Students today are more aware than ever that politics has an immense impact on their lives. And when NYU students want to deeply examine this relationship, they turn to courses like US Politics and Policy in 2021 and Beyond. A three-week winter intensive hosted by the NYU Washington, DC, academic center, this course runs during NYU’s January Term. It offers a unique opportunity to immerse yourself in the US political landscape as you learn about elections, the two-party system, health care, taxes, foreign policy, and more—from insider experts.
Speak with Pollsters, Politicians, and Policy Experts
Patrick Egan, associate professor of politics and public policy, teaches US Politics and Policy in 2021 and Beyond. In a typical year, class meetings include site visits to quintessential centers of US democracy and history like the Capitol Building, the Supreme Court, and the National Museum of African American History and Culture. There is also a robust schedule of guest speakers from the world of politics. Highlights have included Washington Post columnist Jonathan Capehart and former chair of the Republican National Committee Michael Steele. Students have also heard from pollsters like John Anzalone. Each speaker offers their expertise and analysis on current debates in the political world.
Professor Egan also breaks down some of the technical skills required for political fluency, like statistical analysis. “Professor Egan taught us how to read polls like a pollster,” says Kevin Kurian. He is a College of Arts and Science junior who took the class this past January. Given the role of and discussions around polling in the last two presidential elections, this skill is invaluable. “It is one thing to know the general lay of an election through electoral polls. But it’s another thing entirely to understand how to analyze them and determine their validity.”
This year, of course, meeting in person at NYU Washington, DC, wasn’t a possibility. But virtual learning ultimately gave the class a wide reach. “We had students from all over the United States, from China, from Ukraine,” says Professor Egan. “In a sense, we brought Washington, DC, to their homes.” And in the true fashion of democracy, open discussion and collaborative dialogue was the focus. “To teach the class, Professor Egan talked with us instead of at us,” says Kevin. “He encouraged discussion and active participation, so there was a real sense of community.”
Understanding the Presidential Election
During a pandemic, and amidst a turbulent political landscape, this year’s guests were as relevant and influential as ever. Brookings Institution senior fellow Isabel Sawhill was one notable speaker. An expert on social policy, she has worked for the Clinton administration and has written a number of books about what she calls the “forgotten Americans.” They are the white working class, who swung decisively toward Trump these last two election cycles. Her lecture focused on the economic and social challenges this group faces and some solutions she’s developed that are under consideration in Washington. “She’s a great example of somebody who is really in the weeds of understanding the nuts and bolts of how these policies work but also thinks more broadly about their implications for people as a whole,” Professor Egan explains.

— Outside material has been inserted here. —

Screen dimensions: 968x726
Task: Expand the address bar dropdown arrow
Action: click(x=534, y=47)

Tad Devine, longtime Democratic political consultant and chief strategist for Bernie Sanders’ 2016 presidential campaign, was another speaker. He brought some of the advertisements he made for the Democratic National Committee this year and talked about the mechanics of producing them. He covered everything from target audience to camera angles. Additionally, he spoke about the kind of thinking that goes into presenting a president and their campaign to the public. “It was fascinating to learn about what a campaign looks like when the cameras aren’t rolling,” Kevin says.
Examining Every Perspective, Making Up Your Own Mind
When selecting speakers for the class, Professor Egan takes care to invite prominent figures from across the political spectrum. “The class is very committed to exposing students to a wide range of political views and perspectives,” he explains. “It’s more important than ever, as Americans settle into bubbles in terms of the media they consume and the people they talk to, that students are able to encounter lots of views, then make up their own minds about what they believe. If not, their ability to navigate the political world is going to be shallow.”

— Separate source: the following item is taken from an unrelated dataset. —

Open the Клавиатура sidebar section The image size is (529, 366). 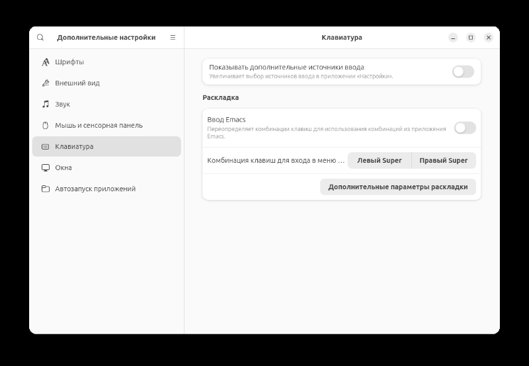(106, 146)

The class also wasn’t afraid to confront the complicated reality of US politics today. “We were literally in class as the events at the Capitol unfolded on January 6,” Professor Egan says. “It was such an illustration of the times that we live in. So we switched gears and tried to make sense of it as much as one could.”

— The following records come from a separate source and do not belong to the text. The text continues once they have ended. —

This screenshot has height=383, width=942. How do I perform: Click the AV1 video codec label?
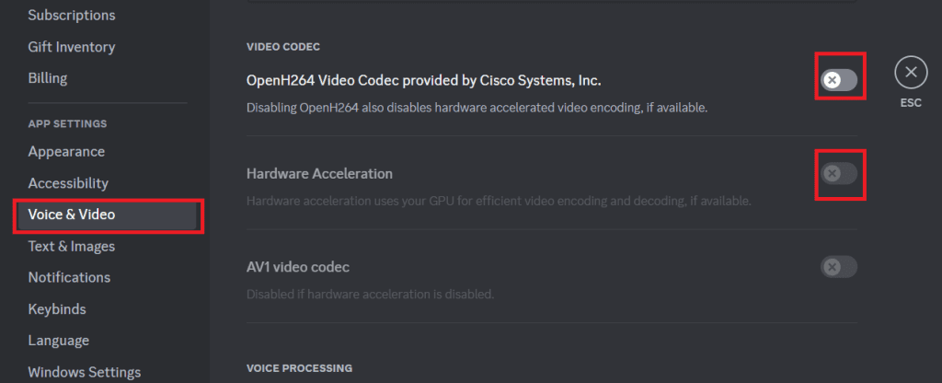[x=298, y=267]
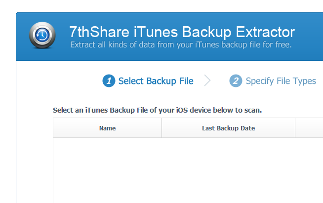Click the partially visible third column header
The width and height of the screenshot is (323, 203).
click(309, 128)
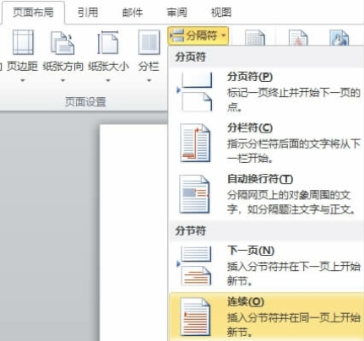Expand the dropdown arrow under 页边距
Screen dimensions: 364x341
point(23,80)
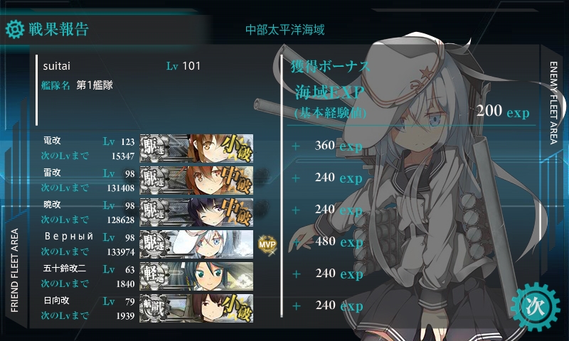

But at the end of the day, the goal is for students to leave the class feeling hopeful and empowered. “The kind of person who wants to spend three weeks studying US politics in January is a pretty special student,” Professor Egan says. “They’re committed to figuring out how to make things better. And so I hope they emerge feeling engaged, with a sense of what they can do and what part they can play in repairing the country.”